I note that Academia are inviting comments on Steven James' paper on the above. I am not sure how broadly this is accessible.
James' paper appears to be freely available to anyone with an Academia account:
https://www.academia.edu/96335573/How_Polybius_Falsified_Hannibals_Army_Numbers_of_218_BC
(If you don't have an account, creating a basic one sufficient to read this is free.)
Am I missing something here, the text keeps mentioning the size of Hannibal's army and then crunching numbers for Roman / Allied forces. I consider myself a fairly numerate person but this has left me baffled. ???
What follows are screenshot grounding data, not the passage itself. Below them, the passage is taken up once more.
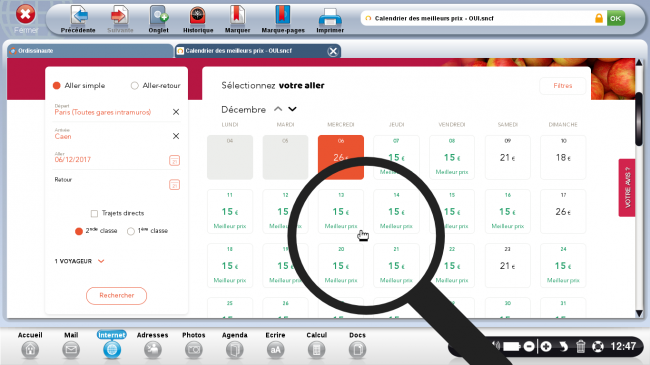Select the Aller-retour radio button
The image size is (650, 365).
(134, 85)
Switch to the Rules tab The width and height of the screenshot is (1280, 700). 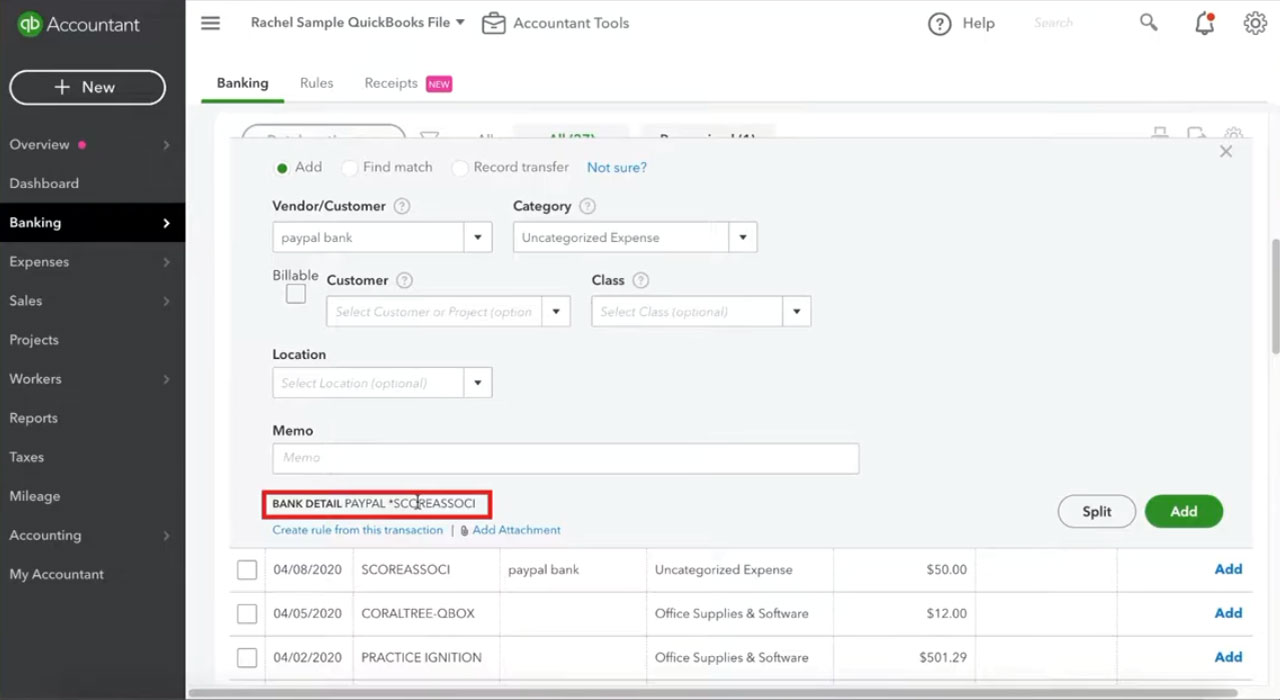316,83
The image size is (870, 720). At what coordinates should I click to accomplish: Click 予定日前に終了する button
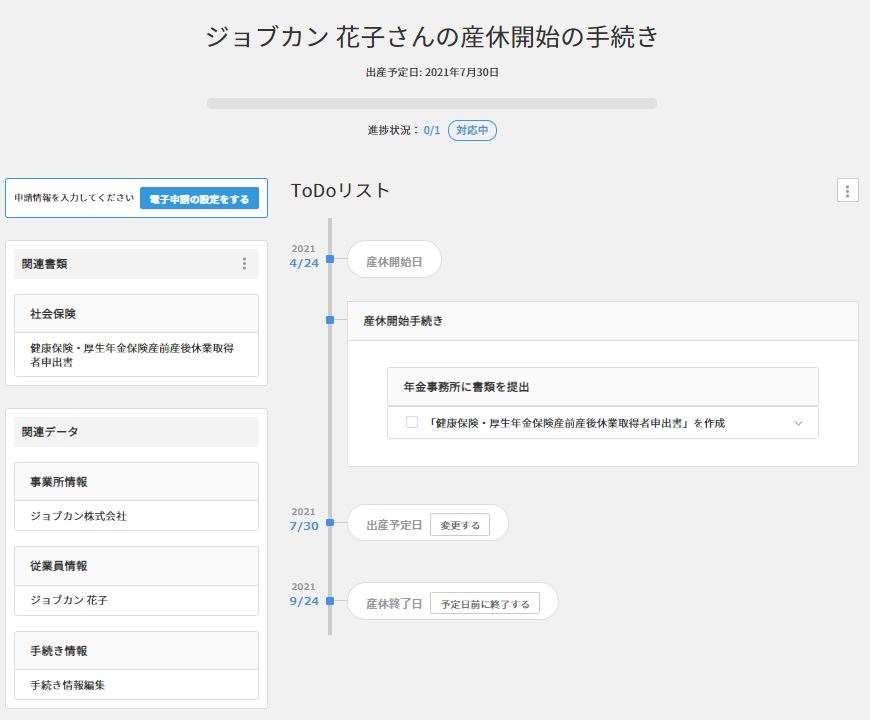pyautogui.click(x=485, y=604)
Well, it has the typical Steven James love of numbers :) I think a fundamental issue is he doesn't explain why a Roman author would assume Hannibal's army mirrored Roman army structures or why they would think it reflected a set number of legions. Perhaps this is explained in another extract from this multi-volume work?
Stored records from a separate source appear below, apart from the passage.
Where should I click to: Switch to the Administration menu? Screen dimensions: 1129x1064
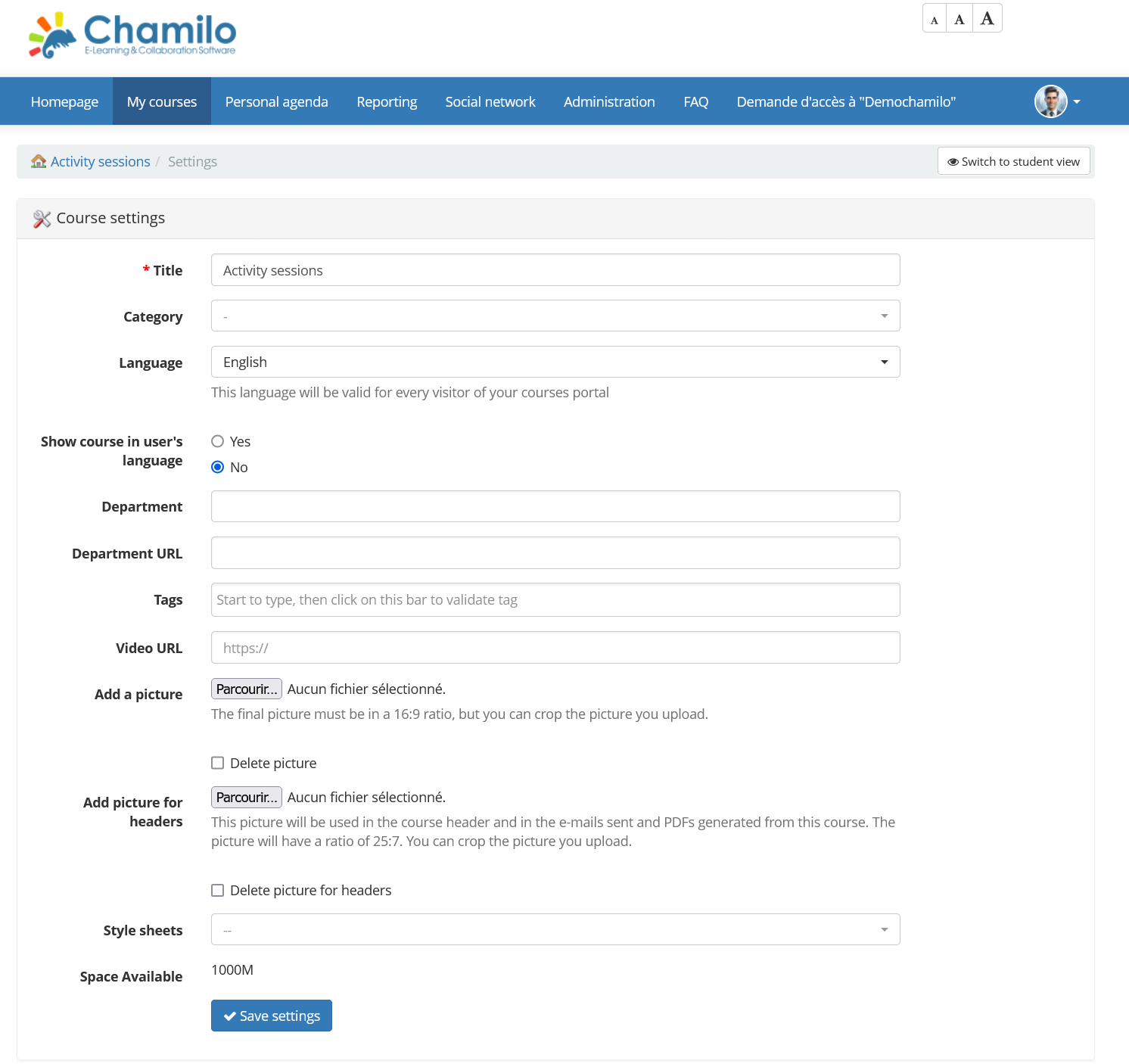point(608,101)
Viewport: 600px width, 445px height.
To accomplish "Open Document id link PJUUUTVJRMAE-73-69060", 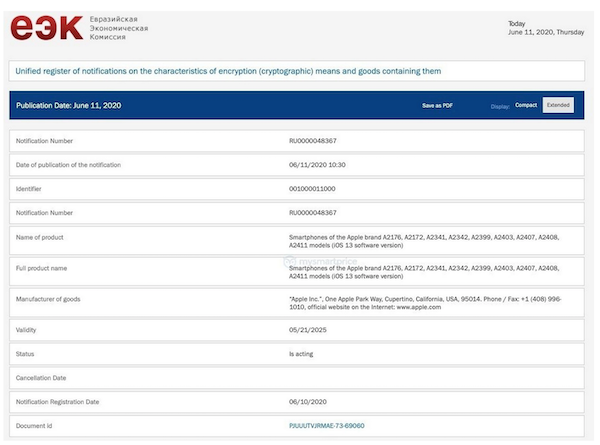I will (x=327, y=426).
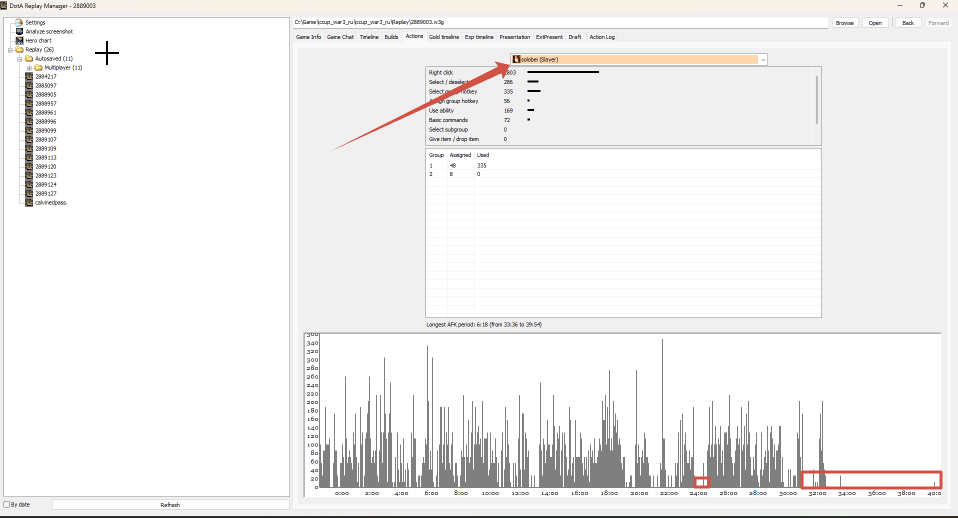
Task: Click the replay file path field
Action: pyautogui.click(x=560, y=22)
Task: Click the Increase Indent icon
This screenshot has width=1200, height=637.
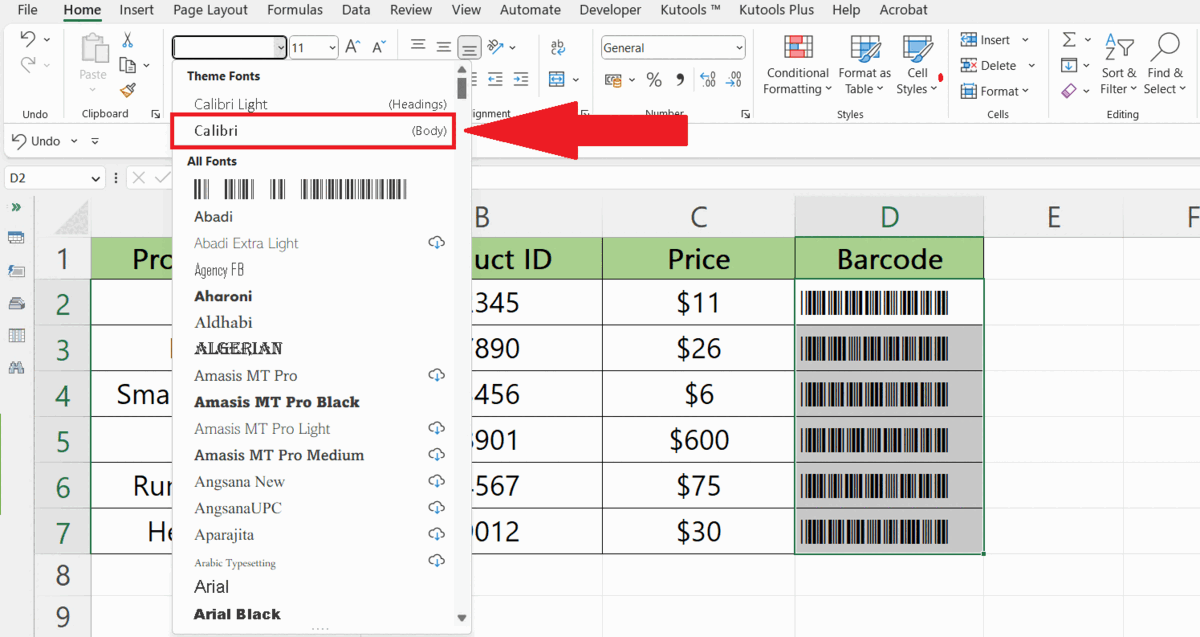Action: 521,79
Quite. All I could conclude is an assumption that Polybius and his Roman mates could only work in legion equivalents. And anyone credible would not call allied forces "legions"...
Quote from: DBS on Feb 06, 2023, 03:03 PMAnd anyone credible would not call allied forces "legions"...
Livy does ;)
OK, admittedly not until Magnesia, thirty or so years later...
I haven't read the paper, but the idea that army strengths might have been inaccurate or deliberately inflated doesn't sound like breaking news.
What am I missing?
Quote from: Cantabrigian on Feb 07, 2023, 11:59 AMWhat am I missing?
The idea that all Roman historians (in this case, Polybios's Roman source Cincius Alimentus) described enemy forces in numbers that exactly matched a number of Roman and/or allied Italian legions.
Quote from: Duncan Head on Feb 06, 2023, 08:36 PM
Quote from: DBS on Feb 06, 2023, 03:03 PMAnd anyone credible would not call allied forces "legions"...
Livy does ;)
OK, admittedly not until Magnesia, thirty or so years later...
And then writing it all up nearly two centuries later...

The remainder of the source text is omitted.